Dane o położeniu elementów i tekstu
========

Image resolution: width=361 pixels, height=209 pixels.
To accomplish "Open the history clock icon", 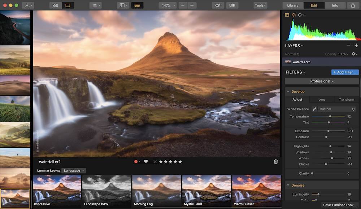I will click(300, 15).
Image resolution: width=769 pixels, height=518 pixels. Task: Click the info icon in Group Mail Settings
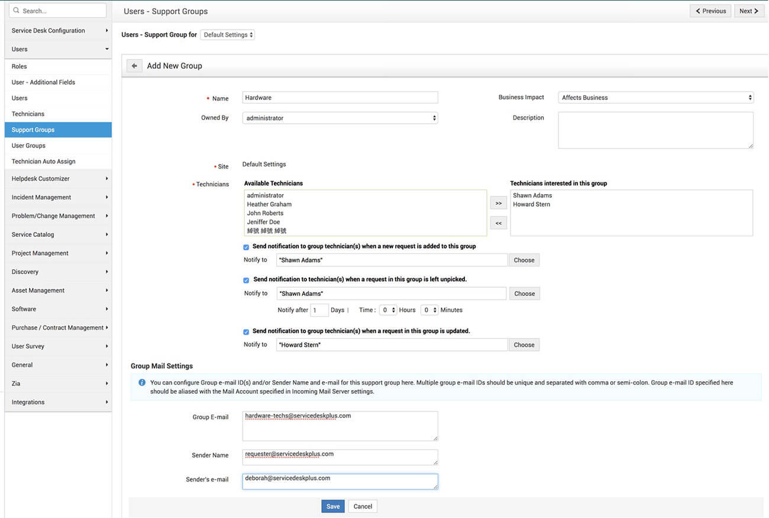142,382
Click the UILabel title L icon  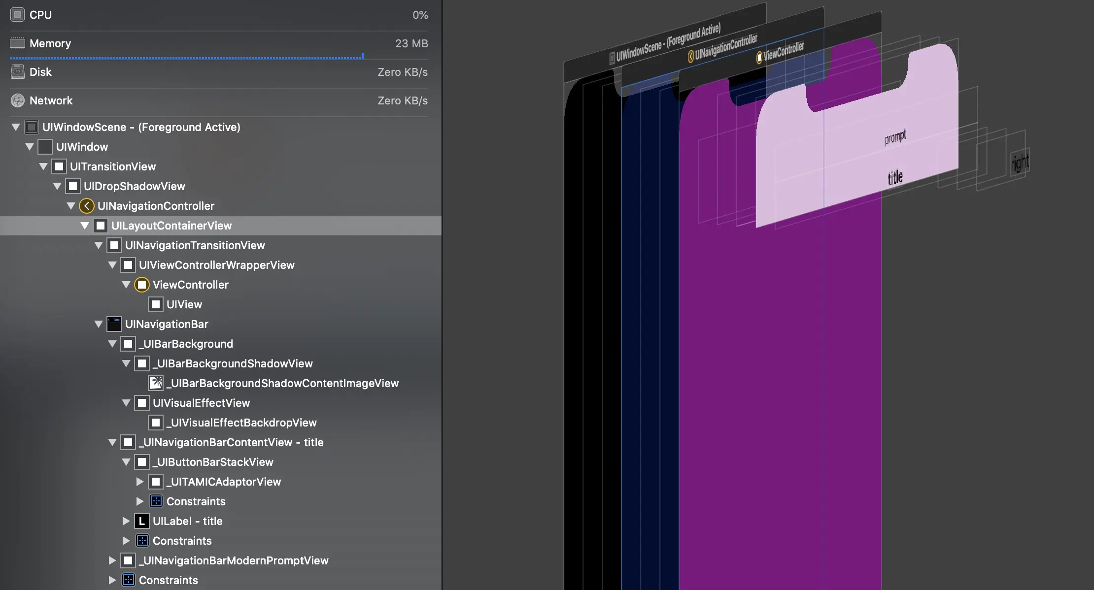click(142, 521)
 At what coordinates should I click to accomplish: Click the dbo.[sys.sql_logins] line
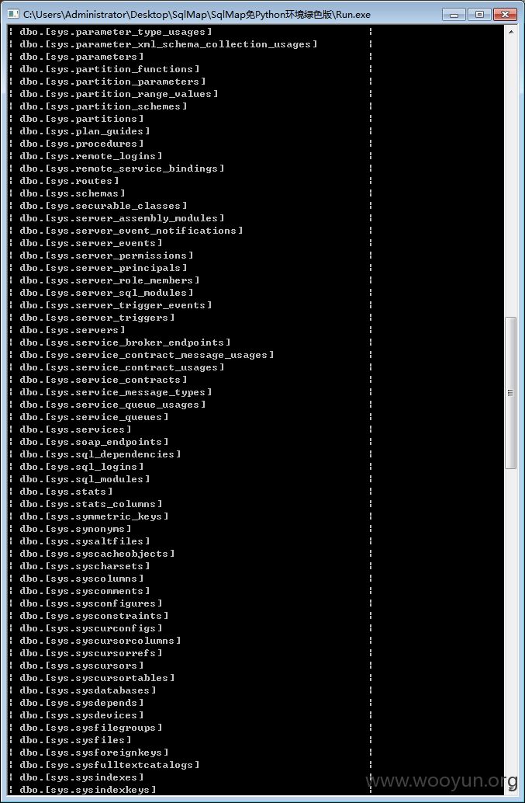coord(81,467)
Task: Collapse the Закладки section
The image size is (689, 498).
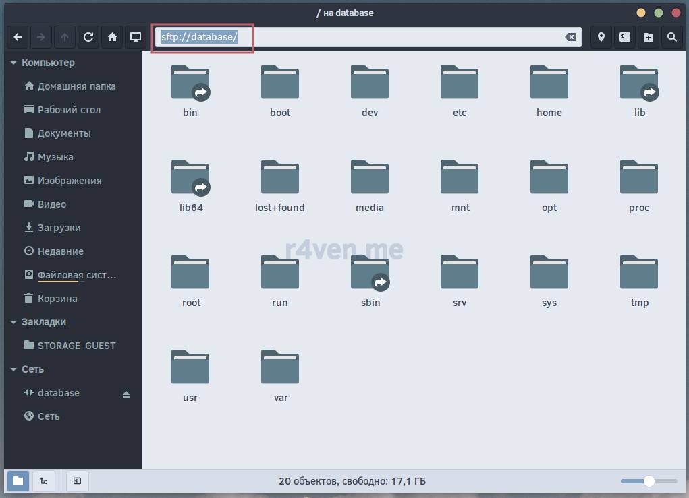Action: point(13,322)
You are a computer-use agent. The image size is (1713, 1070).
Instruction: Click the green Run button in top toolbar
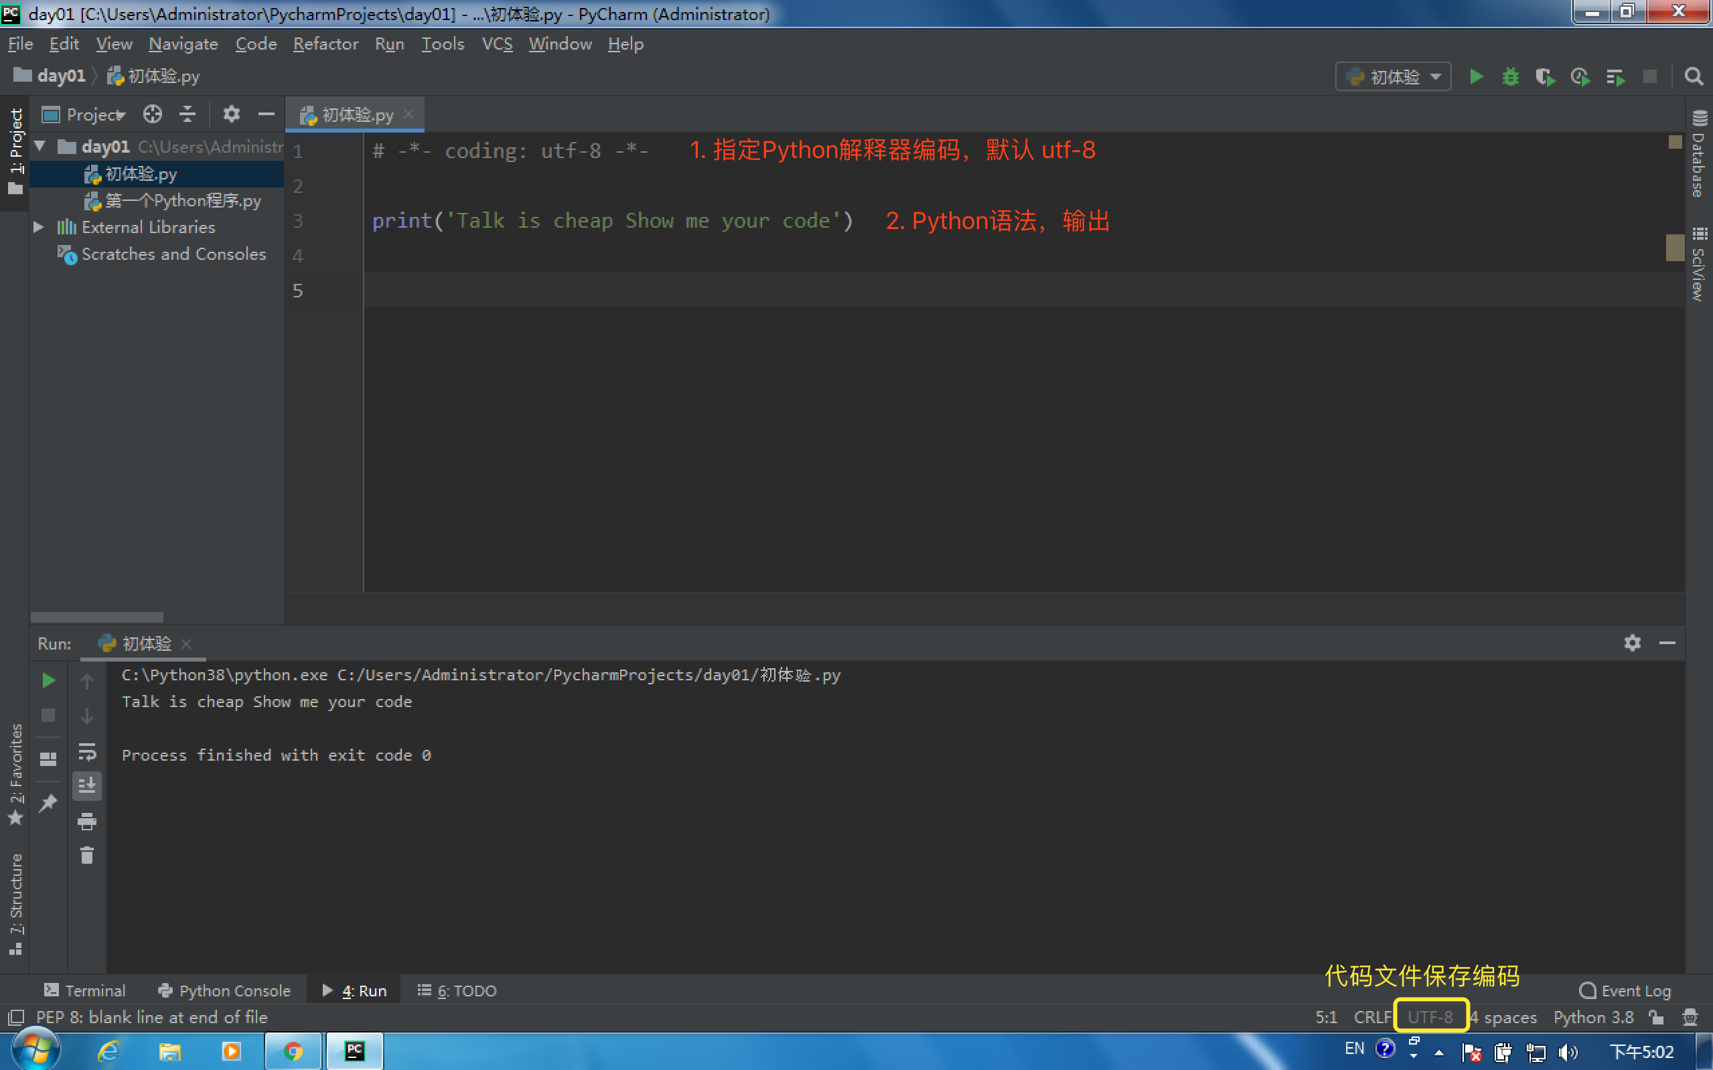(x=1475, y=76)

========

• _Opis zadania_: Przepisz wszystko od wiersza zawierającego „Task: Collapse the Закладки section” aż do końca wierszy, razem z poleceniami, i przeskaluj każdą współrzędną w odpowiedziach, mnożąc ją przez 0,5 i zaokrąglając do liczby całkowitej (połówki w górę). W odpowiedzi pomiń obrazy.

• _Wynik ćwiczenia_:
Task: Collapse the Закладки section
The image size is (689, 498).
Action: point(7,161)
You are a computer-use agent. The image size is (1713, 1070).
Instruction: Click the green Run button in top toolbar
(x=738, y=38)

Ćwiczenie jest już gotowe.